Inmitten der fortschreitenden Energiewende in Europa warnt der Experte Jean-Baptiste Jarin von der Université de Pau et des Pays de l'Adour vor drohenden sozialen Ungerechtigkeiten. Diese könnten die Kluft zwischen Arm und Reich weiter vertiefen, wenn die Politik nicht konsequent für mehr Energiegerechtigkeit sorgt. Im Fachjournal "Climate Policy" empfiehlt Jarin eine Anpassung der Steuersätze, die sich am spezifischen Verwendungszweck der Energie orientiert, um der wachsenden Ungleichheit entgegenzuwirken.
Der steigende Einsatz von erneuerbaren Energien birgt laut Jarin erhebliche steuerpolitische Fehlentwicklungen, besonders im Flugverkehr. Während das wohlhabendste Prozent der EU-Bevölkerung für zwei Drittel der Flugkilometer verantwortlich ist, nutzt die Hälfte der Europäer kaum Luftreisen. Gleichzeitig ist Strom, der für essentielle Haushaltsbedürfnisse notwendig ist, erheblich teurer als Strom, der für die Produktion von E-Kraftstoffen verwendet wird. Diese Preisunterschiede kommen vor allem den finanziell besser gestellten Bürgern zugute, während die breite Bevölkerung mit überhöhten Energiekosten zu kämpfen hat.
Ein signifikanter Punkt ist die steuerliche Behandlung von E-Kraftstoffen für den Flugverkehr, die weitgehend unbesteuert bleiben könnten, sollten keine Änderungen in der Politik erfolgen. Diese Entwicklung könnte die soziale Kluft weiter vertiefen, da der Energiebedarf des Flugverkehrs enorm ist und die Produktion von E-Kraftstoffen große Strommengen erfordert. Jarins Analyse betont, wie wichtig es ist, dass die politischen Entscheidungsträger sich der potenziellen sozialen Ungerechtigkeiten bewusst werden und die Steuerpolitik entsprechend anpassen.
Jarin äußert Besorgnis über die möglichen wirtschaftlichen Folgen einer solchen unausgewogenen Politik.
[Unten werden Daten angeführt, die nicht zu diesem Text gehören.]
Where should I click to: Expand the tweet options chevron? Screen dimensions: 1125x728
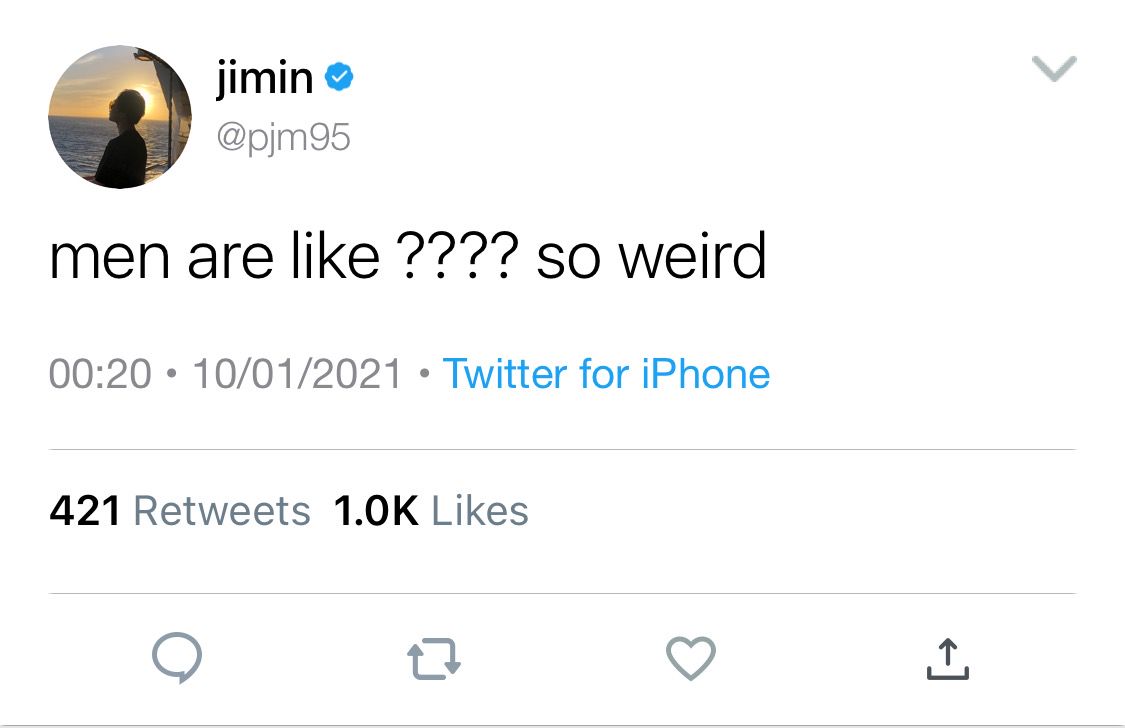[x=1054, y=69]
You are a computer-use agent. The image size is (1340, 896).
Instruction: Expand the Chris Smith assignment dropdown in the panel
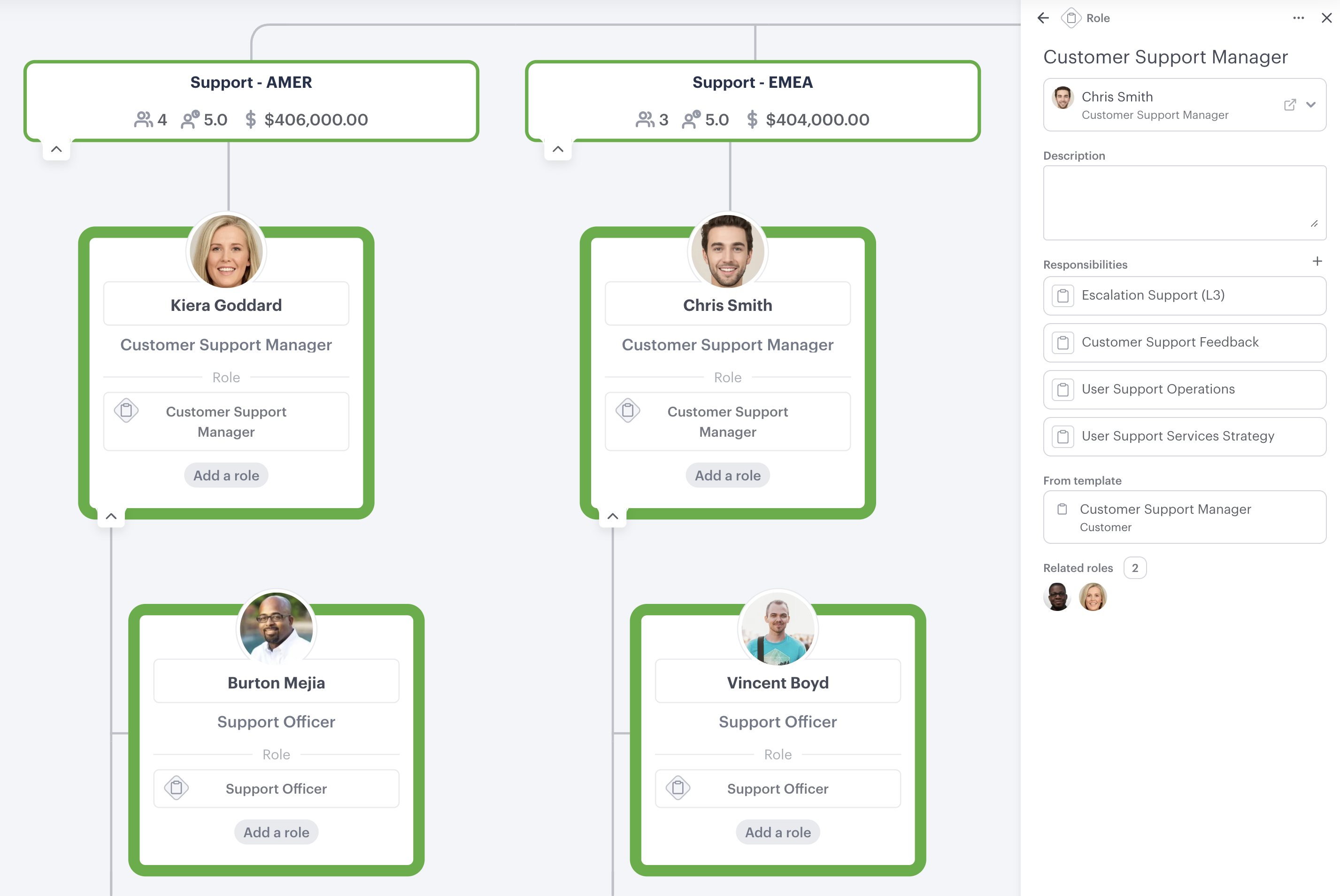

Er warnt davor, dass die ungleiche Verteilung der Energiepreise zu höheren Stromkosten, sinkenden Wirtschaftswachstumsraten und steigender Inflation führen könnte. Diese Entwicklungen würden vor allem die unteren Einkommensschichten treffen und die soziale Ungleichheit weiter verschärfen. Obwohl Jarins Analyse auf französischen Daten beruht, könnte dies auf andere EU-Länder übertragen werden, da sie eine gemeinsame Energiesteuerrichtlinie befolgen.
Die Energiewende in der EU soll die Region bis 2050 klimaneutral machen, wobei ab 2025 ein Anteil von mindestens 2 Prozent der Flugkraftstoffe aus nachhaltigen Quellen stammen soll. Dieser Anteil ist bis 2050 auf 70 Prozent zu erhöhen, ein Ziel, das durch die Einführung von Kraftstoffen aus Bioabfällen und synthetischen Stoffen erreicht werden soll. Die soziale Dimension dieser Wende darf dabei nicht vernachlässigt werden, um eine gerechte Verteilung der Energiekosten zu gewährleisten.